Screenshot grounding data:
+++

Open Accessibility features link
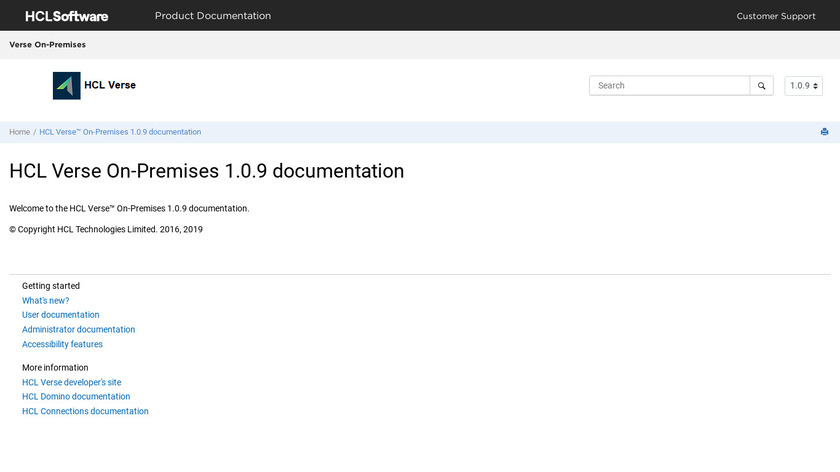Viewport: 840px width, 472px height. tap(63, 344)
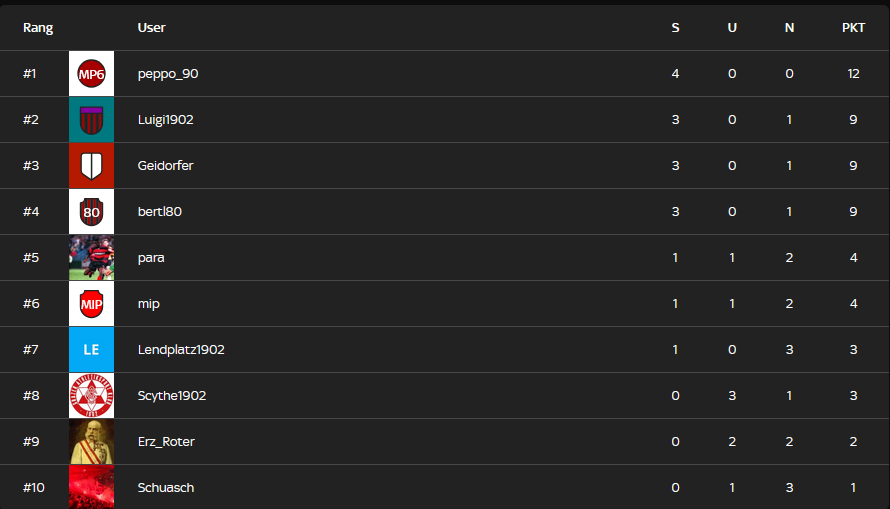Click the User column header
This screenshot has height=509, width=890.
pyautogui.click(x=152, y=28)
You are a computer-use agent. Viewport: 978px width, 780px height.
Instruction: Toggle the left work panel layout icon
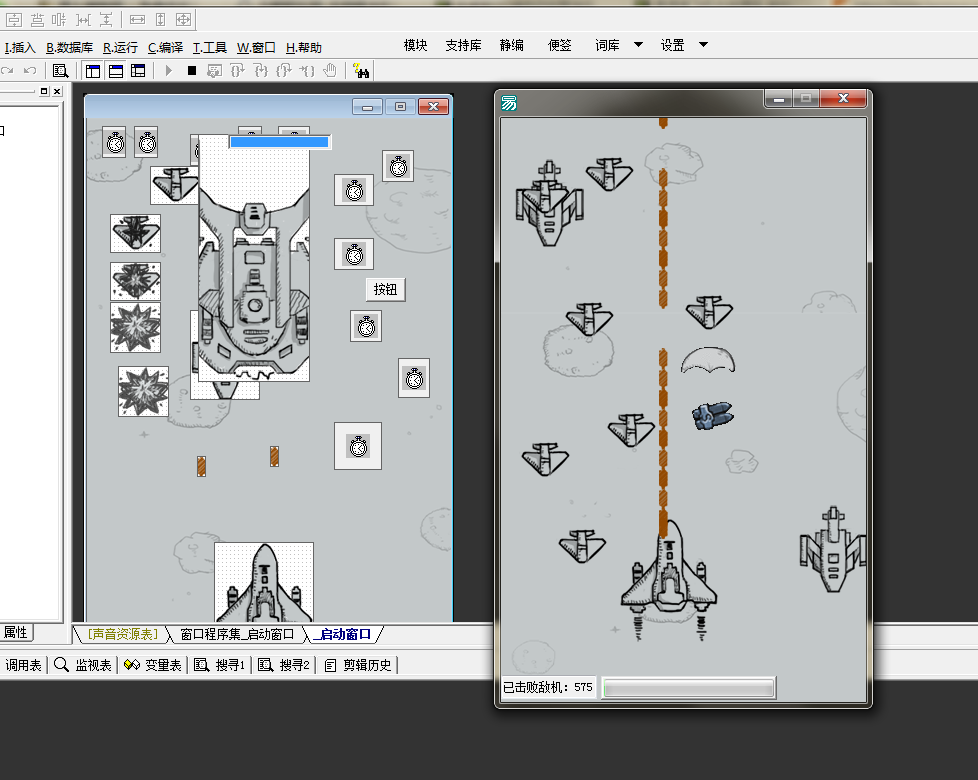pyautogui.click(x=93, y=71)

+++

Only the lines from the one containing "Instruction: Toggle the" through the end of the data above are to be output, exactly and without pictures.

▶ **TASK SOLUTION**:
Instruction: Toggle the left work panel layout icon
pyautogui.click(x=93, y=71)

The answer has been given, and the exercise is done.